By further visual inspection, our engineer noticed that one of the platters at the beginning of the outer edge, at a specific angle of light, gives a visually different outline due to the reflection of a light.  

 

 

Platters were placed on our platter stand 3.5" for more detailed examination.

 

 

 

This same pattern of a damage is followed by the second and third platters, in fact all in this series at the identical position have protrusions or damage.

We were not quiet clear how such damage could occur, practically on a perfectly flat, clean, polished surface showing a small protrusion (2mm).
The damage starts at the very edge of the boards, from the outside, but we cannot know how far this damage extends. This kind of damage to the boards according to our experience are not consequence of head damage..

 

 

The mystery remains. What caused the damage?

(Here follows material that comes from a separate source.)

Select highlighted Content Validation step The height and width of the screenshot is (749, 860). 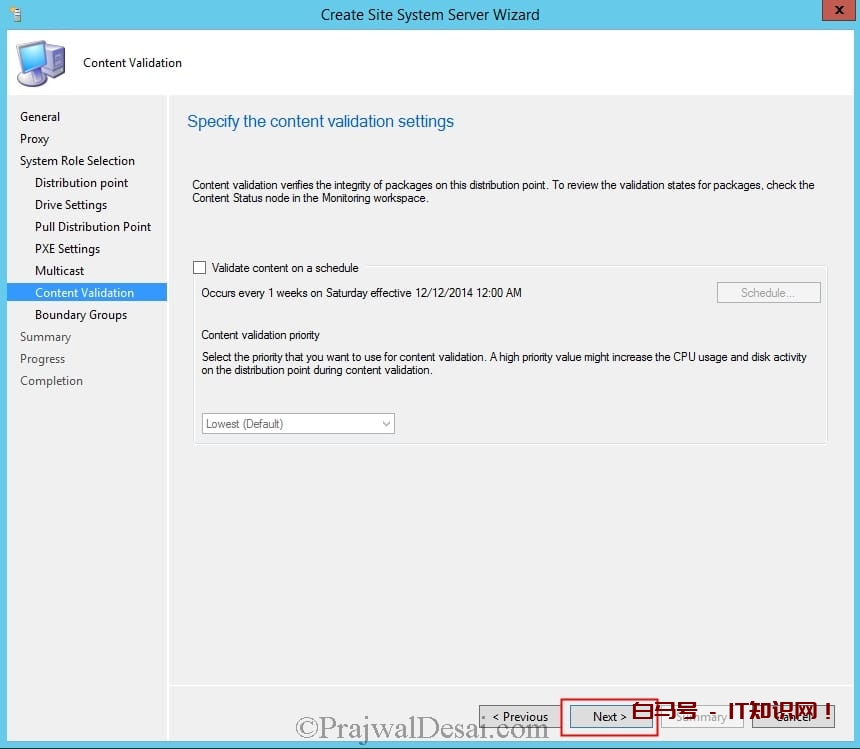click(x=84, y=293)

Is it a factory fault, a consequence of the impact, or perhaps a refurbished policy drive?

 

 

DATA RECOVERY PROCESS

 

Heads damaged, heads replaced, fingers crossed for luck.

 

 

 

The method we used to clone the disk is from the back to the inside.
From higher sectors to zero. We read the healthy sectors until we got to the first unreadable sections. And at this stage we had to skip sequentially as long as the wounded disk and tool allowed reading of the data.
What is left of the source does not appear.